### THE TASK
Of all the entries below, only the lines from the one with "This screenshot has height=659, width=1568." up to and including the one with "Select the Power(W/m)" are to be duplicated exactly.

----- SUPPLIED MATERIAL

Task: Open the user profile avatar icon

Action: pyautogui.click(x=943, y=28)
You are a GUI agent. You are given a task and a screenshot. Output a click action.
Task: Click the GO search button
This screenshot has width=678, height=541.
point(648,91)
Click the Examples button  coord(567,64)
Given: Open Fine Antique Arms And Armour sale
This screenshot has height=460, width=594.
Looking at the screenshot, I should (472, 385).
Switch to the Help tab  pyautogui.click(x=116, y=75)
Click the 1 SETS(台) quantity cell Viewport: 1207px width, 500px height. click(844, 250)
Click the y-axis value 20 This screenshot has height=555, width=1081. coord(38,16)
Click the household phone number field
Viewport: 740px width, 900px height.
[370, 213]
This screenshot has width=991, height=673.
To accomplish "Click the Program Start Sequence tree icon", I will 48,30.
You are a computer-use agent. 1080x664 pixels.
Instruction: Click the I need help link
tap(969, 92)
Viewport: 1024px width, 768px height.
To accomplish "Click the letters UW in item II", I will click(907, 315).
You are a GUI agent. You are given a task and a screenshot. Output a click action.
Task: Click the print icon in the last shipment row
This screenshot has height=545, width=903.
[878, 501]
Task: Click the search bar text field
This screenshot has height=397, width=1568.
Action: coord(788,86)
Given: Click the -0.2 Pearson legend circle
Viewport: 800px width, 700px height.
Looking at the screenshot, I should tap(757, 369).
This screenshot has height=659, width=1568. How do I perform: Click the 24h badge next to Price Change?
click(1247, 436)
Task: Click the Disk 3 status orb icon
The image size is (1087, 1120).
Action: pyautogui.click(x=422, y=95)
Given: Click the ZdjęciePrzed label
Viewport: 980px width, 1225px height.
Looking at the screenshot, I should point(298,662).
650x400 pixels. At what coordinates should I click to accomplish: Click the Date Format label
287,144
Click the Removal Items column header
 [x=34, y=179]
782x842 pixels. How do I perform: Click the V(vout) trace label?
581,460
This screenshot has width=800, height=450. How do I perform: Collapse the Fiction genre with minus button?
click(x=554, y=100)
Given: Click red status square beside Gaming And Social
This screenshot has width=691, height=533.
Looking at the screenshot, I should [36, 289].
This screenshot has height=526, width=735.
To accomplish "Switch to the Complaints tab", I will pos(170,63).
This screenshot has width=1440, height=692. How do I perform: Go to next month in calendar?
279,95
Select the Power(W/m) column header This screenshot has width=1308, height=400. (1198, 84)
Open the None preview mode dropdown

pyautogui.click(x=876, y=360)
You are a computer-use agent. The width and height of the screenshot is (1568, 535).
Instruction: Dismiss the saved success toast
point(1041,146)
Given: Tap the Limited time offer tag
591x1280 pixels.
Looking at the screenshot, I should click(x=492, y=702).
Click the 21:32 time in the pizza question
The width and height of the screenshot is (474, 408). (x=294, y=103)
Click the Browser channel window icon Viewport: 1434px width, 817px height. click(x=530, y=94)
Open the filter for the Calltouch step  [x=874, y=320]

----------

### WRITTEN ANSWER
This screenshot has height=659, width=1568. How do I perform: Click the 24h badge next to Price Change?
click(1247, 436)
Task: Click the Disk 3 status orb icon
The image size is (1087, 1120).
Action: pyautogui.click(x=422, y=95)
Given: Click the ZdjęciePrzed label
Viewport: 980px width, 1225px height.
Looking at the screenshot, I should point(298,662).
650x400 pixels. At what coordinates should I click to accomplish: Click the Date Format label
287,144
Click the Removal Items column header
 [x=34, y=179]
782x842 pixels. How do I perform: Click the V(vout) trace label?
581,460
This screenshot has width=800, height=450. How do I perform: Collapse the Fiction genre with minus button?
click(x=554, y=100)
Given: Click red status square beside Gaming And Social
This screenshot has width=691, height=533.
Looking at the screenshot, I should [36, 289].
This screenshot has height=526, width=735.
To accomplish "Switch to the Complaints tab", I will pos(170,63).
This screenshot has width=1440, height=692. How do I perform: Go to next month in calendar?
279,95
Select the Power(W/m) column header This screenshot has width=1308, height=400. (1198, 84)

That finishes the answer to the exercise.